◆ **Work task**: Copy out each line below that has the word "computer" in it.

◆ **Exercise input**:
----

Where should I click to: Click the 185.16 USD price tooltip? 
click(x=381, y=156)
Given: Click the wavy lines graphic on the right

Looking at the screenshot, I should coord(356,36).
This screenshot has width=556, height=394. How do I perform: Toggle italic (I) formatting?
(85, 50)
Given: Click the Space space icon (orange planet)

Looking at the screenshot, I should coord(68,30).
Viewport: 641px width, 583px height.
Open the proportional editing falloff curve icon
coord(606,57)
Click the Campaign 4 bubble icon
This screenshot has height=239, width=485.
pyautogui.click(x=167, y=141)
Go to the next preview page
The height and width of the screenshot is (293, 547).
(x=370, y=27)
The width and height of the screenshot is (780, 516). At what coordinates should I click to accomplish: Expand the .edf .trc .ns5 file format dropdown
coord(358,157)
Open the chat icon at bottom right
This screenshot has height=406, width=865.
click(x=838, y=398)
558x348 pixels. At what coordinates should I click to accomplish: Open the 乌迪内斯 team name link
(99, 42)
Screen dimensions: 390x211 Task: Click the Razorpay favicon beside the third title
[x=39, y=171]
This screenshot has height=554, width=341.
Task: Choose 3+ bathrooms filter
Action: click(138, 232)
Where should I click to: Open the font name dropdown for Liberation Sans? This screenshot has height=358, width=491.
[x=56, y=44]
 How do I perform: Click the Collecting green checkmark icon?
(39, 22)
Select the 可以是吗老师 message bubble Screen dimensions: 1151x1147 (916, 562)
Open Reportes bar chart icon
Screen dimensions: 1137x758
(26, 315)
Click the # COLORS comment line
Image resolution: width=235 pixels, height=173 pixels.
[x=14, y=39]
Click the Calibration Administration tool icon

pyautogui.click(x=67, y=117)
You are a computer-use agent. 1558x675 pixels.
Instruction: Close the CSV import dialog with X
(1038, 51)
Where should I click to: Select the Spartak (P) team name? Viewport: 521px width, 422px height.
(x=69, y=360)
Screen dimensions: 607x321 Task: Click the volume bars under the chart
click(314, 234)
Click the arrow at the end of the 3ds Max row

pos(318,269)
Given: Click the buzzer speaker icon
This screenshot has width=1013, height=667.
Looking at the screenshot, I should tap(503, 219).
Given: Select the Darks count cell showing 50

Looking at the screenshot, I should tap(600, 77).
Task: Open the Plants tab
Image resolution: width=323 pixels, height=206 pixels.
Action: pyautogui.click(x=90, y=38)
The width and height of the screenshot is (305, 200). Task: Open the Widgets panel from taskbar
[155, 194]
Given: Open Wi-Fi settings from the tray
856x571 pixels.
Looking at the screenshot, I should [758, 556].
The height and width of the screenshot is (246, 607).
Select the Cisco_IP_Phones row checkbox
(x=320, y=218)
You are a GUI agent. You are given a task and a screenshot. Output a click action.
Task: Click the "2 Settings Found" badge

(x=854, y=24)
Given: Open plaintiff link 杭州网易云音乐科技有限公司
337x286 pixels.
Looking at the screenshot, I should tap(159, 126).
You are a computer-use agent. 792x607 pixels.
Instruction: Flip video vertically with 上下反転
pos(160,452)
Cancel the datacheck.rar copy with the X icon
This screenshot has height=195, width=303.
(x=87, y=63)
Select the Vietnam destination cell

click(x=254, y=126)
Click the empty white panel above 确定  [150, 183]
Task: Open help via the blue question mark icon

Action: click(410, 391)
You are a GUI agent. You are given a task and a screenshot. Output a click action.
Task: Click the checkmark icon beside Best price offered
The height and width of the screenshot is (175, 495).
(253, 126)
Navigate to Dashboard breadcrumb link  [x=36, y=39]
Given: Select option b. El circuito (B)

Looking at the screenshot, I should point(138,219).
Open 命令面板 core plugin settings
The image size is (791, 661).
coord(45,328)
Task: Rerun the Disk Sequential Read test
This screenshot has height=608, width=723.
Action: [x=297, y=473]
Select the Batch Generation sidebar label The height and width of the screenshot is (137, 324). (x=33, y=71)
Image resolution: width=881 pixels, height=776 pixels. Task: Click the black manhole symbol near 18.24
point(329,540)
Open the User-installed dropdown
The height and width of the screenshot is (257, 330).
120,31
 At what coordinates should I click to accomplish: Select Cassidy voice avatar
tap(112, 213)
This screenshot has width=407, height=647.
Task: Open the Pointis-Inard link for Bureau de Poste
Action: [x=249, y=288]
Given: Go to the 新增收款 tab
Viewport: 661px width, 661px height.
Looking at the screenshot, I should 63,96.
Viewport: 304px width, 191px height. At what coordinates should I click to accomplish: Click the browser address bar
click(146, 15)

----

◆ **Finished exercise**:
You are a computer-use agent. 1558x675 pixels.
You are a computer-use agent. 792x607 pixels.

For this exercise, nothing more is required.